And I would assume that Tim would go below his BMR if he'd only take in 1500kcals/day! In fact, I am pretty sure he would!
And that's definitely not heathy and a good way to loose weight


----------



## stephengreen (May 6, 2002)

A3DFU said:


> stephengreen said:
> 
> 
> > In Jampott case i would guess he would need around 2500 cals to maintain. By reducing that intake by 1000 cals a day it would result in a weight loss of approx 2lb a week
> ...


 The point being that if it takes a reduction of 1000 cals a day (from whatever an individual needs to maintain) to achieve a 2lb a week weight loss then setting unrealistic goals could be harmfull. Crash diets do not work. I think that in conjunction with a diet it is just as important to exercise. The body will rid its self of unnecessary muscle in order to conserve energy before it will burn up fat stores. Thats logical, if petrol was scarce you wouldnt go out and buy a v12 and if you had one you'd change it.. However, convince your body it needs to retain the muscle in order to survive, and it will utilise fat stores instead. Once you have reached the lower weight you desire then your calorie intake can be increased to maintain it. But that new level will forever be below what it originaly was. To lose weight you must go hungry. To maintain weight you should only eat WHEN your hungry. An obvious statement, but how many of you eat because your bored, or because the clock say's it's meal time?


----------



## A3DFU (May 7, 2002)

stephengreen said:


> To lose weight you must go hungry. To maintain weight you should only eat WHEN your hungry. An obvious statement


An obviously not correct statement!!!

You do *NOT* need to go hungry when you loose weight!!
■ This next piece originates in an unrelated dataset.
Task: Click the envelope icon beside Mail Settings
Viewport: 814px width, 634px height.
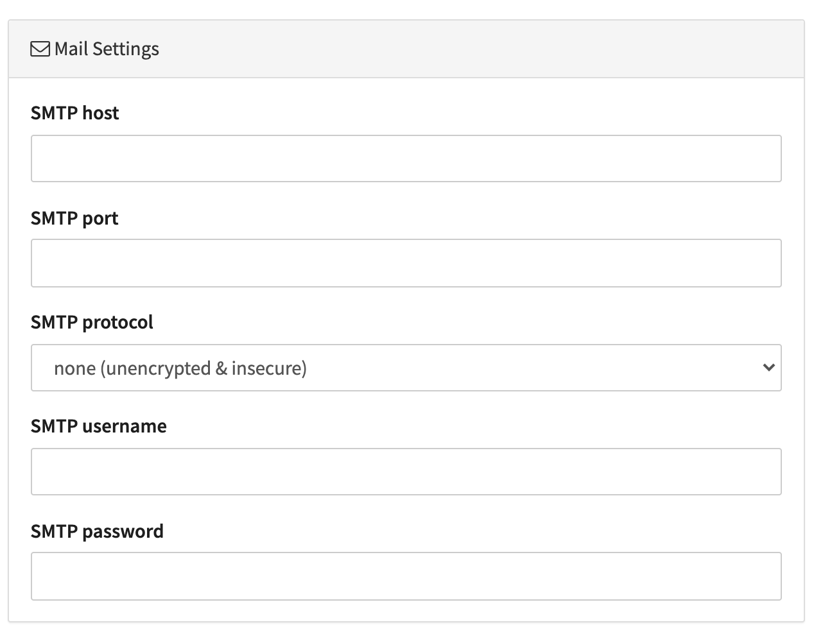Action: click(40, 49)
I have advised many people successfully and have just lost a stone myself as yu may have read.
Neither my clients nor I were hungry when loosing bodyfat.

I agree with you on the exercise bit though!


----------



## Kell (May 28, 2002)

jampott said:


> Although not maybe my absolute slimmest from the last few years, its a far better shape than I am now, and probably the most natural realistically...
> 
> And by going public, its another thing to keep me on the straight and narrow...
> 
> So if anyone else is trying to lose as well, how about we all weigh weekly and compare our losses... :wink:


is it just me or...










Crocodile shooo-oooo-ooes


----------



## saint (Dec 6, 2002)

lol


----------



## Nando (Feb 5, 2004)

So who has lost weight? What tips have you got? What worked and what didn't?

My festive diet of chocolate has done me no favours and I have 1 month to prepare for a pretty hardcore ski trip. I think I am looking at a low fat diet coupled with regular gym sessions - 4-5hrs a week. 
The diet starts tomorrow... famous last words.


----------



## genocidalduck (May 19, 2005)

After seeing this pic and my double chin in all its glory i feel quite ashamed...Esp when i lost about 3 stone earlier this year and have managed to put it all back on in a quarter of the time it took me to lose it. When i lost it i reduced my calorie intake down to 1800 and an hour brisk walk everyday.....Firtst couple of stone fell off. The last stone was took longer but it went eventually.

Problem i had was i thought right im down to the size i want to be....Can eat a few more pies now........Big mistake


----------



## head_ed (Dec 10, 2002)

I am sat here in my cycling stuff now ready to go out on my bike. Just loaded up my i-pod with some kicking tunes to inspire me.

The reason behind my wanting to get fit a day early is being dumped (again) and I figure that there is no time like the present.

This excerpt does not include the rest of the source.